E Markets: Goldilocks

Stories led sales, sales lead markets, markets lead central bankers. This logic will be tested today as the Goldilocks story about the Fed gets tested with the FOMC minutes and more Fed speeches. The not-too-hot growth for 2019 – estimated back at 2% by Wall Street analysts mixes well with the tame CPI estimated back below 2% thanks to global slowdowns.  We all love zero real rates except the investor community looking for returns. The Fed Mester and Williams comments yesterday suggest more of a Powell collar than put on the S&P500. A rate hike risk given the rebound in equities and financial conditions is in play and the minutes will highlight the risk of the dissenters on patience and pauses.
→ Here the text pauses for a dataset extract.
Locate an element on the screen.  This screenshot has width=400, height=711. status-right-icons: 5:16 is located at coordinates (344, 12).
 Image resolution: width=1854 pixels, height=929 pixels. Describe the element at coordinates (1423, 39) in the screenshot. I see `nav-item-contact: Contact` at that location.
Adding to this risk for a rate turnaround is the USD. The Trump team leaked that the US/China trade talks today center around FX and a stable CNY. The decades-long push for China to become more market-led and less communist party leader led is being reversed. The “stable” CNY means a weaker USD to Trump and this maybe enough to send the FOMC back to talking tough. But there are larger implications for the world order afoot as the stable CNY may also mean its too strong for exports to Europe and EM. The battle in China and FX rests on getting the balance of capital inflows, the right economic growth – whether recharged from profligate government spending or forced lending or by exports. This isn’t a Goldilocks tale but one of Hansel and Gretel as the path home looks to be lost as the bread crumbs of capitalism have been eaten by populism. Many fear that the Trump approach to China is wrong, that reversing a blind faith in open markets puts the US back a notch in credibility and trust with its brethren in the EU and UK. However, the first sign of madness is expecting a different outcome from the same old actions. The US approach to China over markets has failed in the last 20 years and something new has happen in order for globalization to continue. This isn’t just on the US, it’s on the rest of the world. Goldilocks maybe enjoying her last gulp of porridge today as the rest of the story progresses from a quick nap to a nightmare being chased by bears. The rapid gains in the CNY last night merit watching as this chart bleeds over to the EUR and JPY and EM and makes the USD valuation game return to focus for investors – making bonds look rich, EM look cheap and the rest look unappetizing.